A private network inside a company or organization, which uses software like that used on the Internet, but is for internal use only, and is not accessible to the public. Companies use Intranets to manage projects, provide employee information, distribute data and information, etc.


When people are searching for a particular service, keywords or key phrases are used. These keywords will determine which websites are displayed on the search results page.


A landing page is the page where a visitor first enters a website. Oftentimes, a special landing page is created to elicit a specific action from a new visitor (usually in connection with an advertising or marketing campaign).


Meta data is the data contained in the header of a website that offers information about the web page that a visitor is currently on. The information contained in this meta data isn't viewable on the web page (except in the source code). Meta data is contained within meta tags.


Words and code embedded in the HTML code of a web page, provide useful information that are not defined by other HTML elements. Their function is to provide information about a document and about a document's content. Search engines use this information to categorize, prioritize and rank websites.


Navigation refers to the system that allows visitors to a website to move around it. Navigation is most often thought of in terms of menus, but links within pages, breadcrumbs, related links, pagination, and any other links that allow a visitor to move from one page to another are considered types of navigation.


Open source refers to the source code of a computer program that's been made available to the general public. Open source software includes both web-based and desktop applications.
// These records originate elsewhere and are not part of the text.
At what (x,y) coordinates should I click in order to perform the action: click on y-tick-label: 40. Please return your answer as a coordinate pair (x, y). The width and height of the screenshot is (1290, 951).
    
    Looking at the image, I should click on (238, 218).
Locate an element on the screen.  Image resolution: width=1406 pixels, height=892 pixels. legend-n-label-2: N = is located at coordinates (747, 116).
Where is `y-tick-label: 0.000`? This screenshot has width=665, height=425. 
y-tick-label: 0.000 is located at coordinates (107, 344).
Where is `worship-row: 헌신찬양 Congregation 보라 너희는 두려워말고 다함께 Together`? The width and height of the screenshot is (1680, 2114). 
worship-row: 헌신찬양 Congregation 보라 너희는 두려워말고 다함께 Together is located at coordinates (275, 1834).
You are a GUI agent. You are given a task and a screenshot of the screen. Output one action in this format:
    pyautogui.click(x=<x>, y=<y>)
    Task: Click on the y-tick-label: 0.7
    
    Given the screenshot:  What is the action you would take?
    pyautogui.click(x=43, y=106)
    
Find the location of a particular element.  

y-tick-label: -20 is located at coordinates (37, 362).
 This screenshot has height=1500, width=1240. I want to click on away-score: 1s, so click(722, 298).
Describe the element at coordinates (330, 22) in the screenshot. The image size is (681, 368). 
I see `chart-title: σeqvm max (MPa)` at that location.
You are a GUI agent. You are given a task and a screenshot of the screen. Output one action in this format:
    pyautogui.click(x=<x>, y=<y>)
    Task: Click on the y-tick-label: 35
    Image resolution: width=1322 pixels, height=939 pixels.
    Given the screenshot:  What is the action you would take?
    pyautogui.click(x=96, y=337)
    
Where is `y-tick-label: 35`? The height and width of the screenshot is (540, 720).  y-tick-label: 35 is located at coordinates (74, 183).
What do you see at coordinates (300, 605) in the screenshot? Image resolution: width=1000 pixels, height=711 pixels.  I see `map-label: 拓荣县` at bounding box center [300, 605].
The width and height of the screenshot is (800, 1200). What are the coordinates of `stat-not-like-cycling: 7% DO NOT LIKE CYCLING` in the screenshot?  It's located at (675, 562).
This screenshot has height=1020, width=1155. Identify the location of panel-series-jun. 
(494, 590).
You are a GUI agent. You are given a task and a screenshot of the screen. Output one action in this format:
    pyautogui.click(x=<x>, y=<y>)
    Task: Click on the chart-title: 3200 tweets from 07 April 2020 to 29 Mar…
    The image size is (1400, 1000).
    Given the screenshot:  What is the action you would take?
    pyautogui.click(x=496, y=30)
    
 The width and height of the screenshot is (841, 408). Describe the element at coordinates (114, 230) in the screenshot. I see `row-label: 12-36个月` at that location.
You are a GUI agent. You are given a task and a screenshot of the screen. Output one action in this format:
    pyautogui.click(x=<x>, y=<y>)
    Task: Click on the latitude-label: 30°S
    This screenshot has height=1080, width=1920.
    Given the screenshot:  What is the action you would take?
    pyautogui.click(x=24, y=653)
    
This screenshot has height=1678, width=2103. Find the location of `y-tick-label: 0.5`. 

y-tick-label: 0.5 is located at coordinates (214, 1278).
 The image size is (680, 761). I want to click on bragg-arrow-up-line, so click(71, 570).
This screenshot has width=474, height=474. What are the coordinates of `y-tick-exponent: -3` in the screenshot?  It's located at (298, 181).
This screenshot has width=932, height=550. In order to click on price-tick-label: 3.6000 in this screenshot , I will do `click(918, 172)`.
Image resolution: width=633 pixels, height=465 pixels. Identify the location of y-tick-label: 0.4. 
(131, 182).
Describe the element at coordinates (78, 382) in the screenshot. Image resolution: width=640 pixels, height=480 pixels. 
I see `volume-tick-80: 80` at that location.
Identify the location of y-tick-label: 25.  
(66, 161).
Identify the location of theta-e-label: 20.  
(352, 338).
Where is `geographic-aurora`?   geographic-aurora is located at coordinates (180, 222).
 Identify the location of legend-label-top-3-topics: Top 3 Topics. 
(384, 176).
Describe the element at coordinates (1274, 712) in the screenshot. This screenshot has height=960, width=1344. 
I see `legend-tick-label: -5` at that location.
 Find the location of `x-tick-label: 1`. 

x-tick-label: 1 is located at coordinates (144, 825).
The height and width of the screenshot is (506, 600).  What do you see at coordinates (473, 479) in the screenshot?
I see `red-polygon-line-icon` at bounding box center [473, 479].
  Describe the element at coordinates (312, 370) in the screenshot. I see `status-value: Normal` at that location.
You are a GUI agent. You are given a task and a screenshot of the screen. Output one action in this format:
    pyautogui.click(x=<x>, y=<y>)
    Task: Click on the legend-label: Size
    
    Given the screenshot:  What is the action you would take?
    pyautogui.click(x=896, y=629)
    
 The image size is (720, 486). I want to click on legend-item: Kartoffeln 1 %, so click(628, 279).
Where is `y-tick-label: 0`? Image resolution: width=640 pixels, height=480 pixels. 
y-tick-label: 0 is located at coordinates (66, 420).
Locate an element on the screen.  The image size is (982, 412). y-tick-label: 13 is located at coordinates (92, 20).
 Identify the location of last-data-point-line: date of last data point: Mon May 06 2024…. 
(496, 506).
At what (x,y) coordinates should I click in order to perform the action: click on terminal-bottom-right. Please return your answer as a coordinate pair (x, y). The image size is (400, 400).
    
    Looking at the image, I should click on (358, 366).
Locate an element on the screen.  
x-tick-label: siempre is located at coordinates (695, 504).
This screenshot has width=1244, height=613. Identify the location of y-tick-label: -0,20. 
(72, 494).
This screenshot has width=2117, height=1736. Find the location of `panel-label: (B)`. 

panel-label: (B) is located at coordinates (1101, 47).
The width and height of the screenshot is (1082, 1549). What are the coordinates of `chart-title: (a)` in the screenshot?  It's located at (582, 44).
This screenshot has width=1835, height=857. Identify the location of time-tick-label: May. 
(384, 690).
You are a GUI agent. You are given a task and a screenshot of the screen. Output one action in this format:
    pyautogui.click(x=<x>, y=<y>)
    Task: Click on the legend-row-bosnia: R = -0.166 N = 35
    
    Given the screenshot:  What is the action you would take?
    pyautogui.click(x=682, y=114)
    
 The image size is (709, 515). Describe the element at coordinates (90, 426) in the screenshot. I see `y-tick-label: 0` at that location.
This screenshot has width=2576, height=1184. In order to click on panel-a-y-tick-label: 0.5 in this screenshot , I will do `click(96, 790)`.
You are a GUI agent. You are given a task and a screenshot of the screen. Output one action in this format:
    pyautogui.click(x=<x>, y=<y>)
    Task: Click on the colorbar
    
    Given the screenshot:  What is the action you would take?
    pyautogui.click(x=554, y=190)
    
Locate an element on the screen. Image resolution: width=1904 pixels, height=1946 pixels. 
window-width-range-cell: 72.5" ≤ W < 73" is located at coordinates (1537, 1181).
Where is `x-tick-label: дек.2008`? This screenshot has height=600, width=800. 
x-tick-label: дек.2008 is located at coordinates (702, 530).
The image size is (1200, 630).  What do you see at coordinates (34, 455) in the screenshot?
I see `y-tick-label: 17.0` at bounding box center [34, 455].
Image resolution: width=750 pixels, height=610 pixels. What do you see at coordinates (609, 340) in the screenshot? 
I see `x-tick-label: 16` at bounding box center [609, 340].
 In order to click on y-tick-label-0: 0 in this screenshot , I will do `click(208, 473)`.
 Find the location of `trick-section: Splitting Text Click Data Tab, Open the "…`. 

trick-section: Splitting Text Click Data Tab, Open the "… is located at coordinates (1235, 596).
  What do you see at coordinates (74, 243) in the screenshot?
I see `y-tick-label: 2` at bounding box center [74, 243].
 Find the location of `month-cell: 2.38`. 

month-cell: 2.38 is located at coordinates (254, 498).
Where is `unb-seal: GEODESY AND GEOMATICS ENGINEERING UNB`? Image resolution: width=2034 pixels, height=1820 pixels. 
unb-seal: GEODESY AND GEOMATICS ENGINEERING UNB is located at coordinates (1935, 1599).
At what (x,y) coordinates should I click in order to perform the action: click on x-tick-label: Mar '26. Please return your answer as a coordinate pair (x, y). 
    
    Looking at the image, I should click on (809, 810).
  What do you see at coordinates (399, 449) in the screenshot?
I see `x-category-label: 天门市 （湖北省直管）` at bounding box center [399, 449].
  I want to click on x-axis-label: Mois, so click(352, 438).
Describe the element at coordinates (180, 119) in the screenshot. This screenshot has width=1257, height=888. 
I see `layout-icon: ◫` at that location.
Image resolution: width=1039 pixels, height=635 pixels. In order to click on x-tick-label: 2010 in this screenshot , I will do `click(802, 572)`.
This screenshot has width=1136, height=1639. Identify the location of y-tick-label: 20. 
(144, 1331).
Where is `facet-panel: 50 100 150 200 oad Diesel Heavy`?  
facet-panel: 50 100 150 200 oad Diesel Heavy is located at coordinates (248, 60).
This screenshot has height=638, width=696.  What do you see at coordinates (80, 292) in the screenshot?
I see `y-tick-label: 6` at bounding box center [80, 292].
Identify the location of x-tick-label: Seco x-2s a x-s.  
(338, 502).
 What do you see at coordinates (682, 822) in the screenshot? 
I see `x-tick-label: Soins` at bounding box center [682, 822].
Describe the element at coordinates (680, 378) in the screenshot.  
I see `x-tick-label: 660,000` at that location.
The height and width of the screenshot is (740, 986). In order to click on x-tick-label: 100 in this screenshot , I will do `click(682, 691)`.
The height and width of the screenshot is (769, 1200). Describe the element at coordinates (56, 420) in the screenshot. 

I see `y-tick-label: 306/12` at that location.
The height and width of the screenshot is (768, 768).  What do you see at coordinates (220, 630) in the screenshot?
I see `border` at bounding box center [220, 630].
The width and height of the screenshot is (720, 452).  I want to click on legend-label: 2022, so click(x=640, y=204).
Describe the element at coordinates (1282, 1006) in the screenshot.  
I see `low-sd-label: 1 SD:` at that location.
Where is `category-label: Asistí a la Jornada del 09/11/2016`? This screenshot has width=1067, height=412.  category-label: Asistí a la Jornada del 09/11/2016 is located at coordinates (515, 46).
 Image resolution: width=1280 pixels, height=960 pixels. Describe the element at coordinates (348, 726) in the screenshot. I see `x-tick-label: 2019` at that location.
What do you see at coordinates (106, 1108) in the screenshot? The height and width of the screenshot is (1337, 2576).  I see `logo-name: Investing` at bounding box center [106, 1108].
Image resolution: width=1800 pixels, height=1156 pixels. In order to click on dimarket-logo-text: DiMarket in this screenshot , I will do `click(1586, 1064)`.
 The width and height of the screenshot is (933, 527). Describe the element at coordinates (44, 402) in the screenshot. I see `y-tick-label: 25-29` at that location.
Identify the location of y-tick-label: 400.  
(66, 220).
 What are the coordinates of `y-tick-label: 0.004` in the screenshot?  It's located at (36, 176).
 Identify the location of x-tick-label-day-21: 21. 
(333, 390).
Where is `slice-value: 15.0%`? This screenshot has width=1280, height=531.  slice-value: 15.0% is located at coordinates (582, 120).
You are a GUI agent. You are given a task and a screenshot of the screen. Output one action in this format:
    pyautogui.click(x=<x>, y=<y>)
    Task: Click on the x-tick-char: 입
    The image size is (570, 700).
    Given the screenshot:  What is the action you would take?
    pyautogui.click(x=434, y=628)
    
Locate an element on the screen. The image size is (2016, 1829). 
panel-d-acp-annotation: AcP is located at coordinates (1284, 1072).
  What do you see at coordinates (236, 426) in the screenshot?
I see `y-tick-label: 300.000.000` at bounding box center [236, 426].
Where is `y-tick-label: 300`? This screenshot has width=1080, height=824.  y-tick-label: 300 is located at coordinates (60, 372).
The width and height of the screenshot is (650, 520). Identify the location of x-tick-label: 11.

Open source programs are generally free or low cost and are developed by teams of people, often volunteers.


Pageviews are the number of times that visitors (or search engine spiders) looked at a given web page.


RSS is a standardized format that allows content to be syndicated from one site to another. It's most commonly used on blogs to allow visitors to subscribe and receive updates via a feed reader.


Display resolution is the physical number of pixels displayed on a screen (such as 1280×1024). Image resolution refers to the number of pixels or dots per inch on a computer screen (ideally 72dpi for web use and 300dpi for print quality).


Responsive design is a web design approach aimed at crafting a single website that provides an optimal viewing experience—easy reading and navigation with a minimum of resizing, panning, and scrolling—across a wide range of devices (from mobile phones to desktop computer monitors).


Script generally refers to a portion of code on an HTML page that makes the page more dynamic and interactive. Scripts can be written in a variety of languages, including JavaScript.


A search engine is an online application that is designed to search for information on the World Wide Web. The search results are generally presented as search engine results pages (SERPs). 


SEO utilizes a combination of strategies, techniques, and tactics to increase the number of visitors to a website by obtaining a high-ranking placement in search results on Google, Bing, Yahoo and other search engines.


Server-side refers to scripts run on a web server, as opposed to in a user's browser.


Social media marketing refers to the process of gaining website traffic or brand exposure through the publication of content and generation of audience engagement via social media platforms.


In very simple terms a URL is the address of a web page on the World Wide Web, the name or numbers that appear in the address window of your browser. The acronym URL stands for Uniform Resource Locator. URLs are often confused with domain names. 


Usability refers to how easy it is for a visitor to use your site in its intended manner. In other words, the navigation, content, images, and interactive elements should all be functioning and easy to use, and your visitors shouldn't require special knowledge or training in order to use your site.


Web standards are specifications recommended by the World Wide Web Consortium (w3c) for standardizing website design. The main purpose of web standards is to make it easier for both designers and those who create web browsers to make sites that will appear consistent across multiple platforms.